When I say “brand-less,” I’m talking about these being Pixel phones “made by Google” and not the Nexus phones of old that always featured branding of a manufacturing partner. In the past, Google always teamed up with and promoted their Nexus partner, but it’s clear that Google wants to try a different approach for 2016 and possibly into the future. Google wants you to think that these – the Pixel phones – are their phones and their phones alone.
Huawei may also have been turned off after 2015 and their work on the Nexus 6P. According to this source, Google made quite the pitch to Huawei (and likely LG with the Nexus 5X) about the Nexus 6P, suggesting that they would get it on major US carriers, which would mean Huawei finally on the shelves of US carriers and in front of millions of US customers who don’t shop for unlocked phones on Amazon. That, of course, never happened because Google’s talks with carriers allegedly broke down. Shocker, I know. Rather than promote the 6P through carriers, Google and Huawei each sold it through their own online stores and the intended reach of the phone was never fully realized.

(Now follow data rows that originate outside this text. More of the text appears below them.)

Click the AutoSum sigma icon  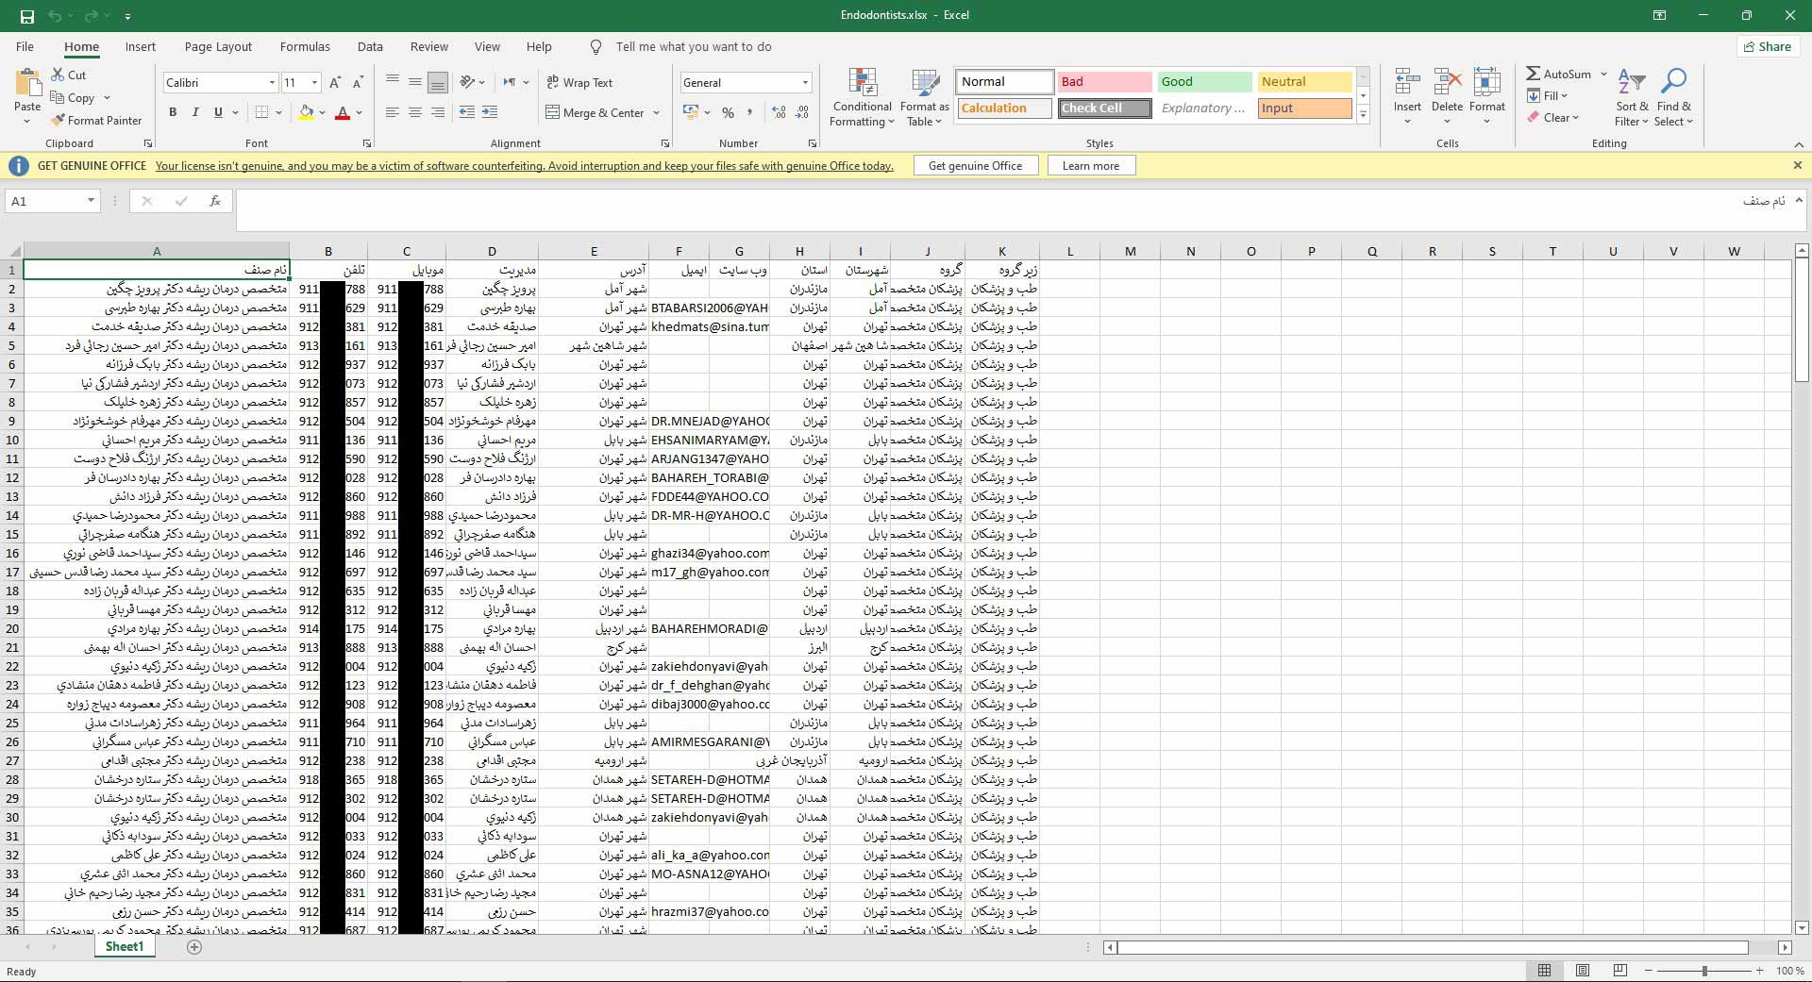1534,74

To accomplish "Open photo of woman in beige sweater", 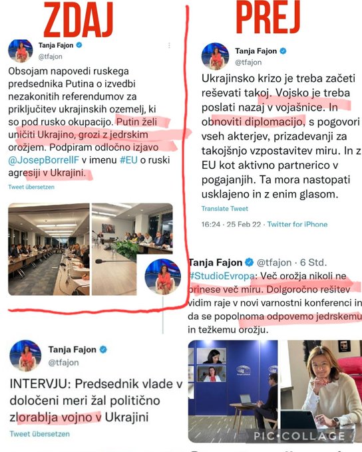I will pyautogui.click(x=321, y=391).
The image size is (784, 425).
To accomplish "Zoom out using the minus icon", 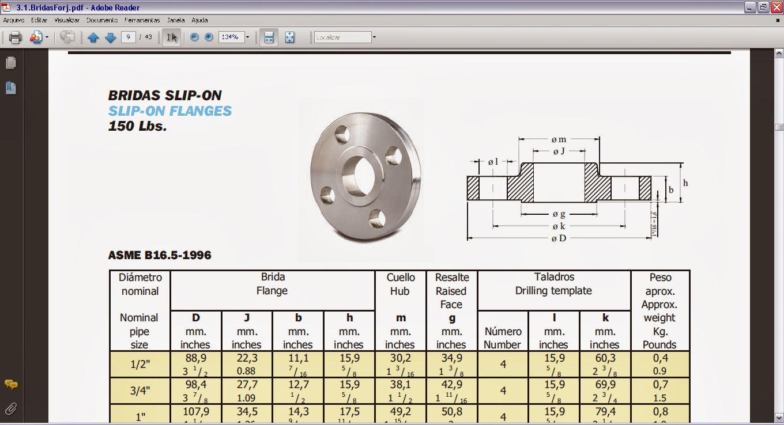I will (194, 37).
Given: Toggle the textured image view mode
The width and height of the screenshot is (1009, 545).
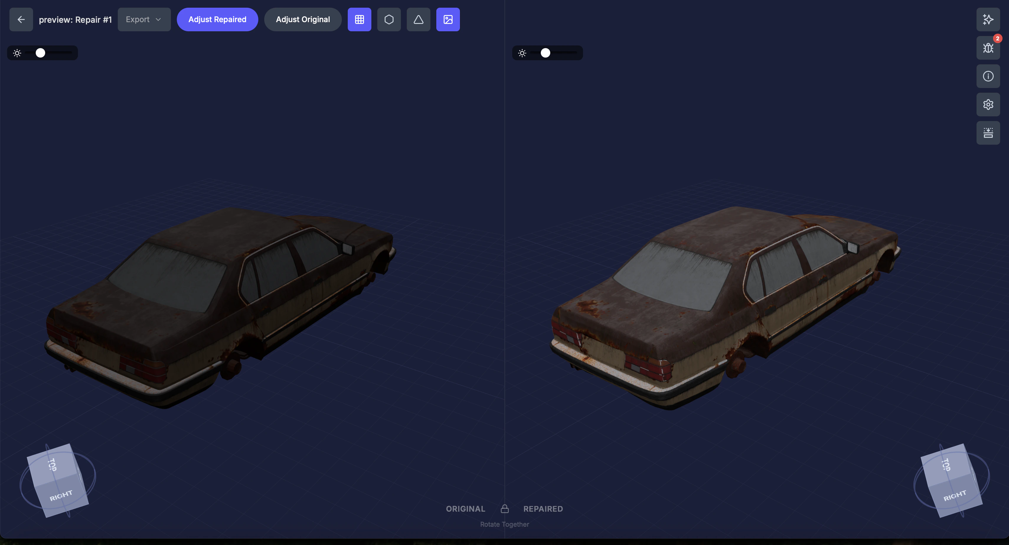Looking at the screenshot, I should pos(448,19).
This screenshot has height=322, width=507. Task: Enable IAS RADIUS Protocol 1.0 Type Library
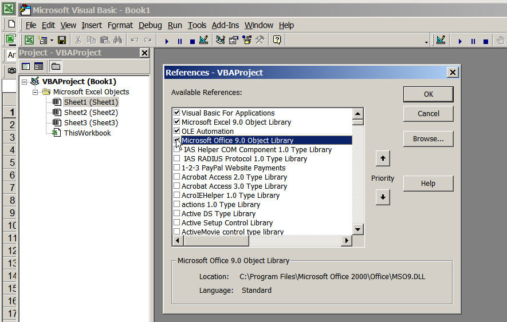pos(176,158)
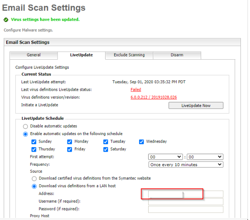Go to the Disarm tab
Viewport: 250px width, 220px height.
click(177, 55)
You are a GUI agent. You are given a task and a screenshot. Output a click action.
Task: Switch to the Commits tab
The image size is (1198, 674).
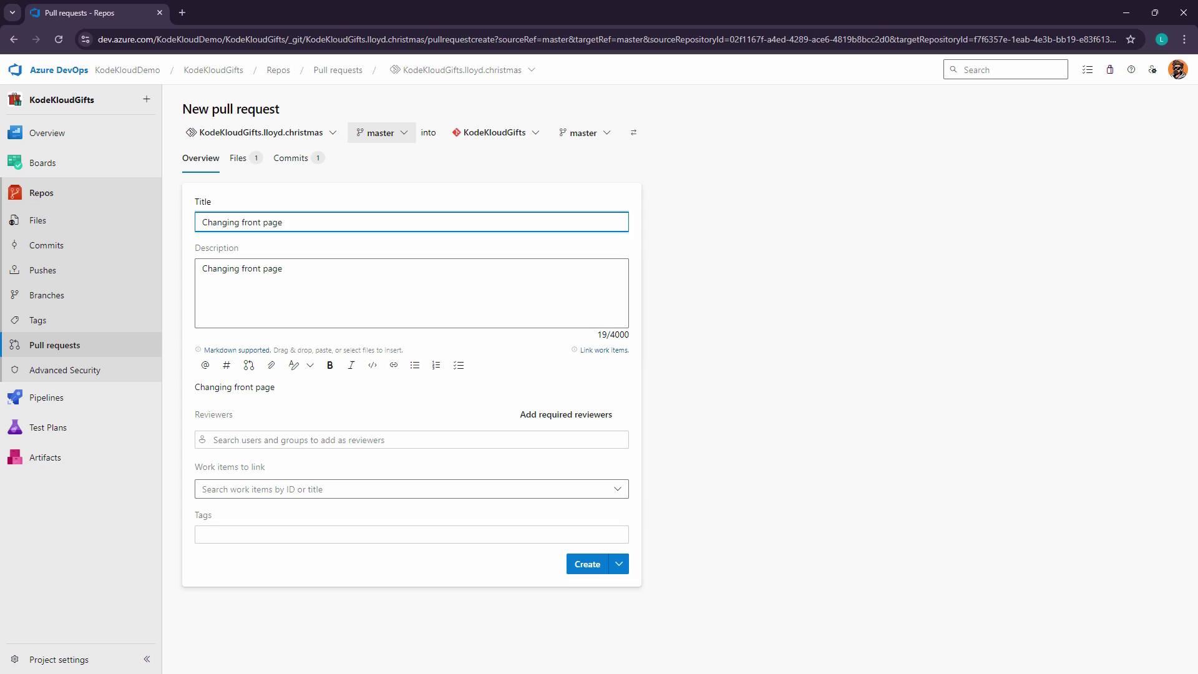(x=291, y=159)
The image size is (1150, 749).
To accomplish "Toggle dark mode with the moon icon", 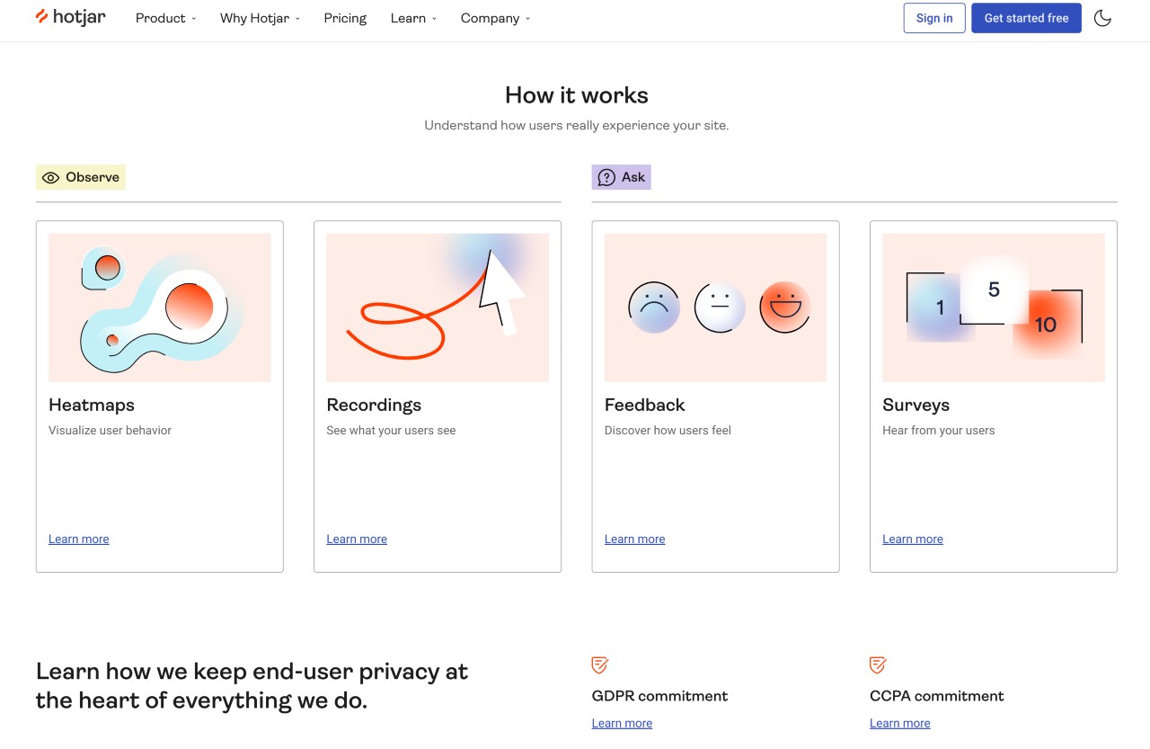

What’s interesting about this story is the fact that the source, who is in the Huawei camp, seemed to go out of their way to point out that Google may have failed to hold up their end of the bargain with the launch of the Nexus 6P, yet wasn’t ready to suggest that the relationship between the two was weak. They wouldn’t say that this is part of the reason that Huawei backed out of 2016 plans, but it sure seems to be implied as a part of the reason having been included in the conversation.
With that said, Huawei is still rumored to be working on a 7-inch “Nexus” tablet, while simultaneously having conversations with Samsung about smartwatch software instead of Google’s Android Wear platform. They might be getting their in-house-made Kirin processors ready for Google’s Daydream too, plus they may be in the conversation to produce a 2017 phone for the search giant. Who knows what’s going on with Huawei and Google.
And that brings us to HTC, who is for sure making the Pixel and Pixel XL, according to the FCC. Is it a big deal that HTC was the 2nd choice? Not at all. HTC makes perfectly good phones and probably needs the business. I’m sure the hardware of the Pixels will be solid and Nexus/Pixel fans won’t care who made them.